_Work to be completed_
Take the lines below from the one with "Given: Enable the 구강 checkbox" through the one with "Select Contact and basic info section" and retype them exactly. Include nothing else, and no pictures.
─── Records ───
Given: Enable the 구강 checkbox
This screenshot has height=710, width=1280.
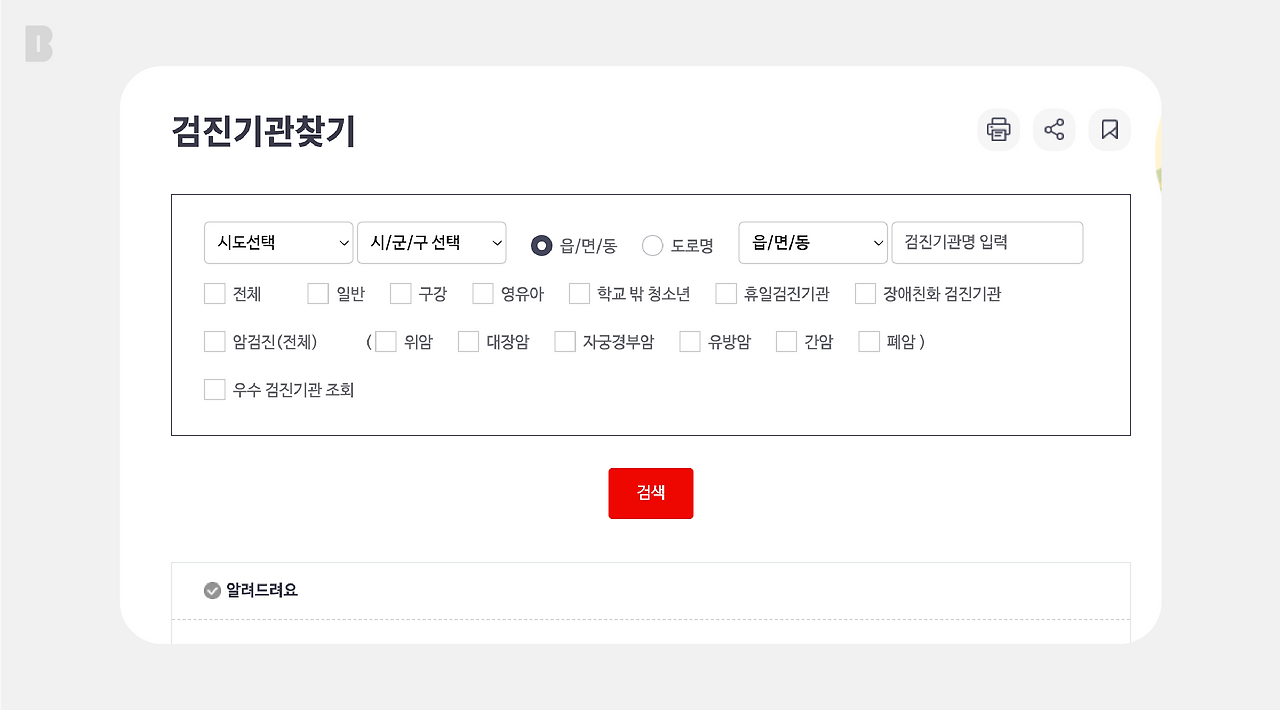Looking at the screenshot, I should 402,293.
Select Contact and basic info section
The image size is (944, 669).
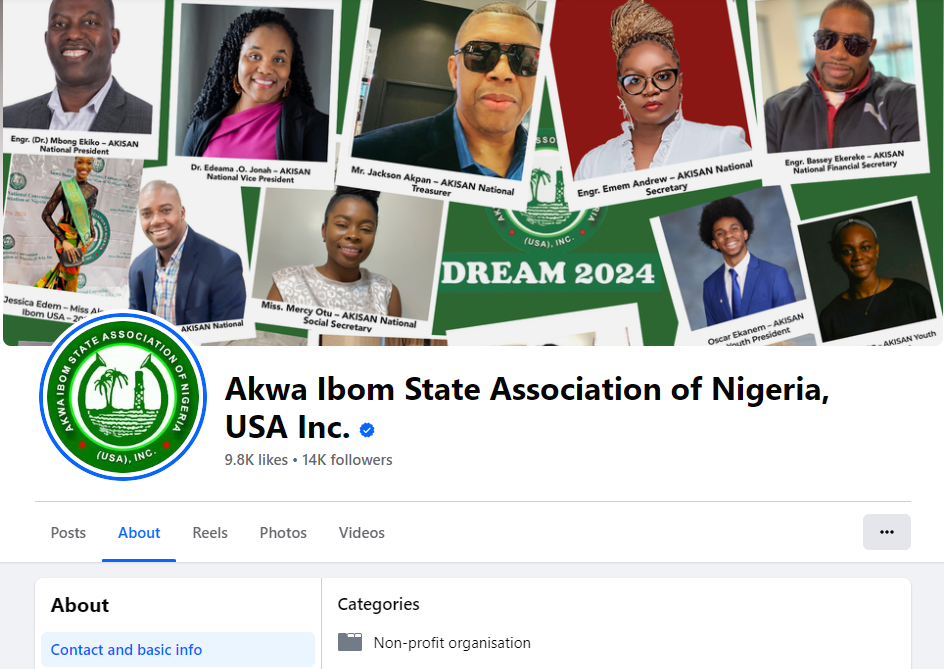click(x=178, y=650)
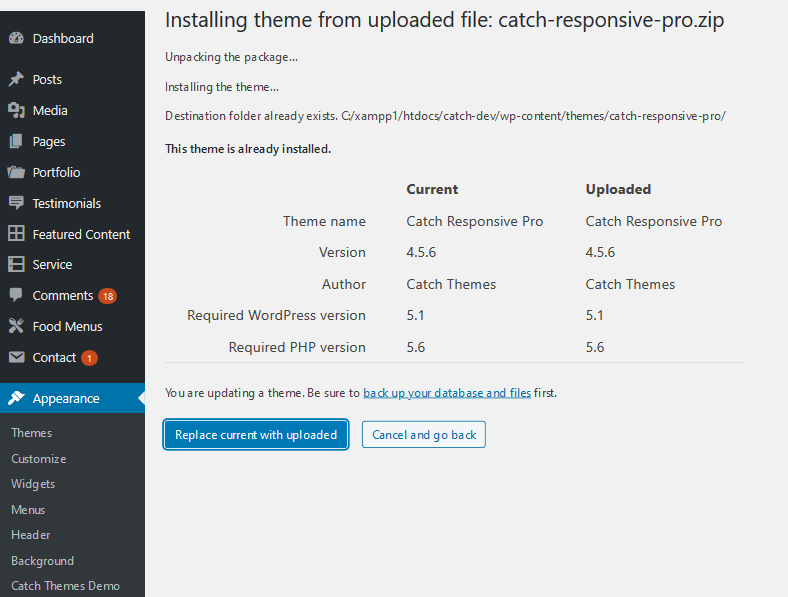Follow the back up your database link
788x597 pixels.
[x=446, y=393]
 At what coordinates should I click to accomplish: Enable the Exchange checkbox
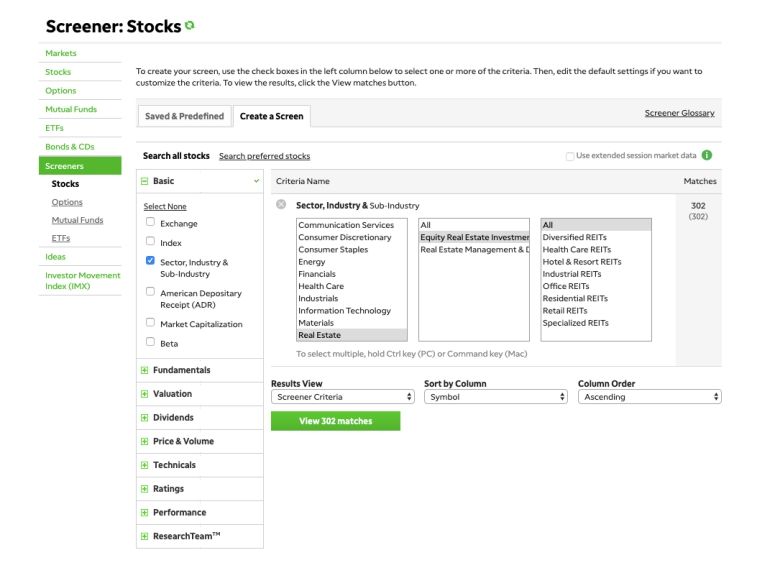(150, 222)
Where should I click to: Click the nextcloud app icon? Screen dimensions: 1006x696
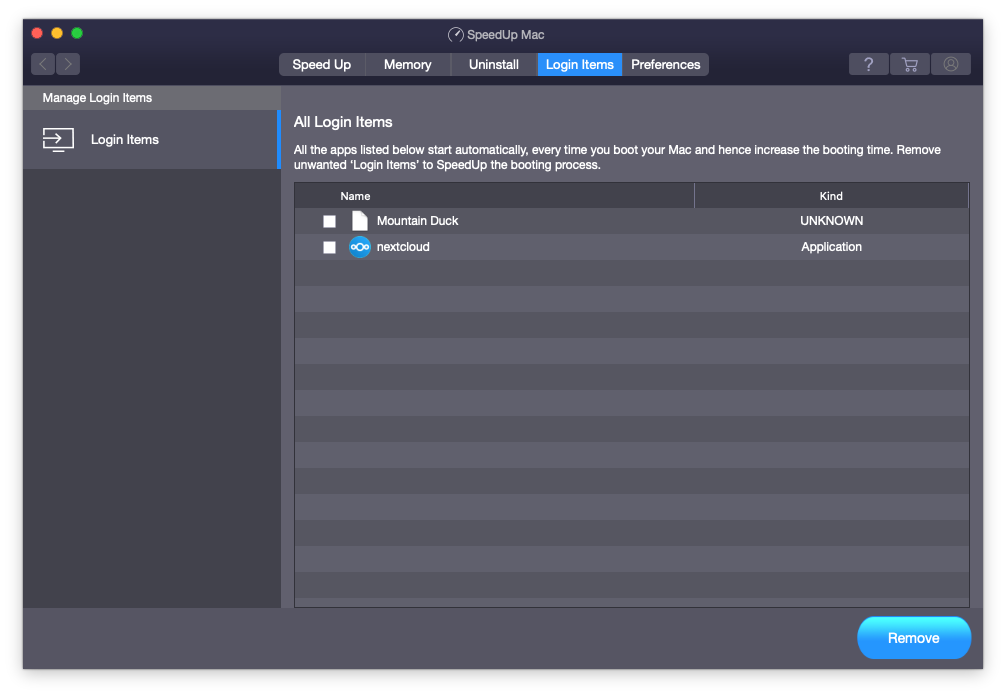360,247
───
─── Records ───
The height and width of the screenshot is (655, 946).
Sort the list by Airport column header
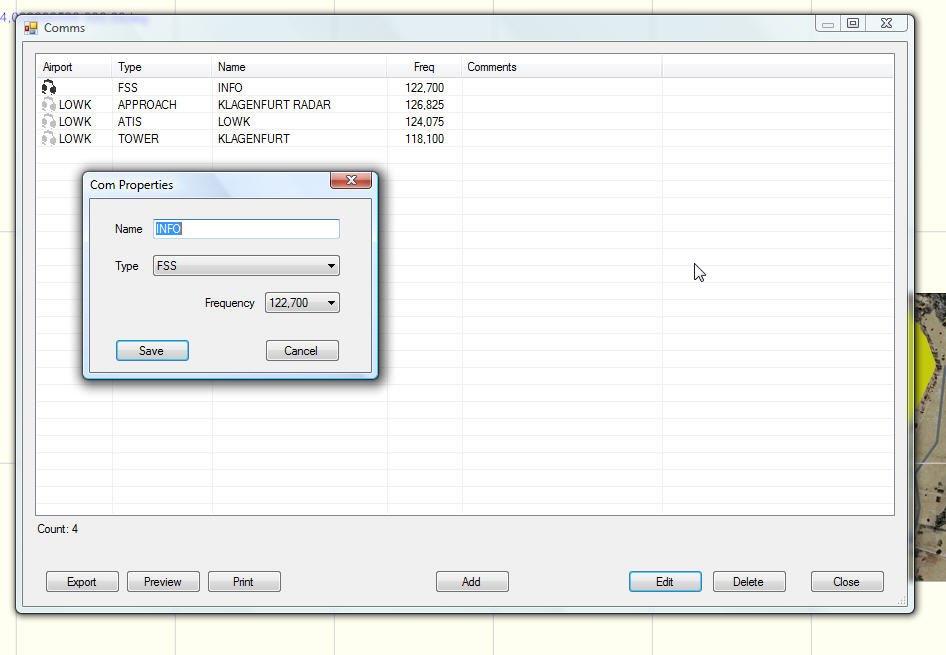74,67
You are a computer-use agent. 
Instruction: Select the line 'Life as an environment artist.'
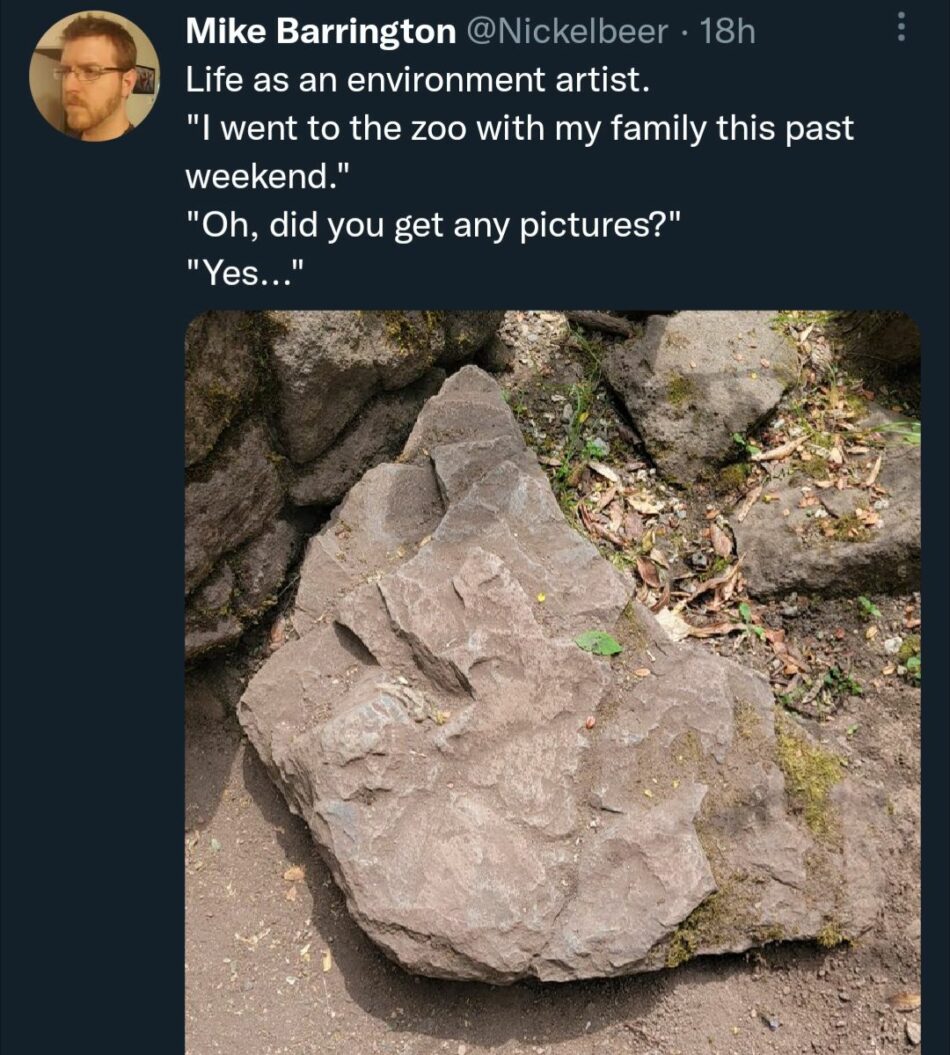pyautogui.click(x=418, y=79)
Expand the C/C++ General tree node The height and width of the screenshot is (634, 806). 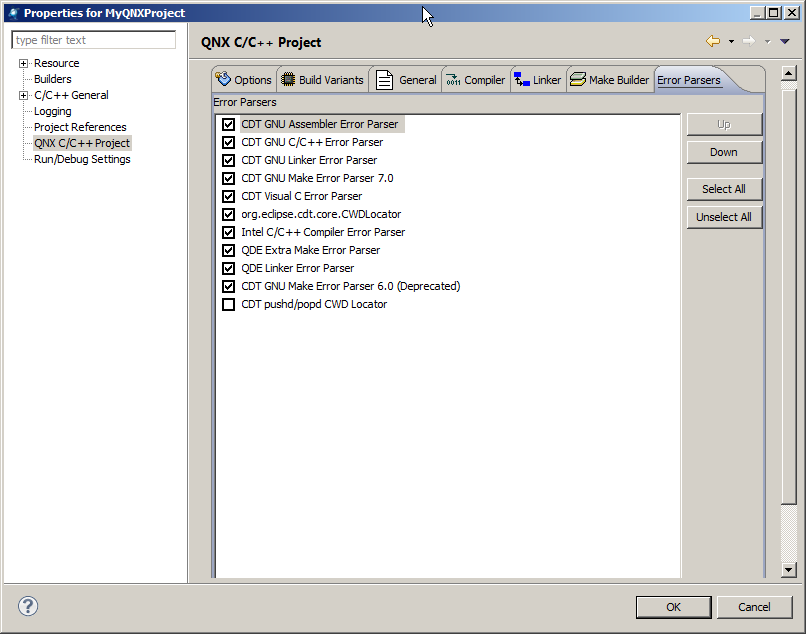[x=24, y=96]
───
_Reply_
Given: Enable the 구강 checkbox
This screenshot has height=710, width=1280.
Looking at the screenshot, I should 402,293.
Select Contact and basic info section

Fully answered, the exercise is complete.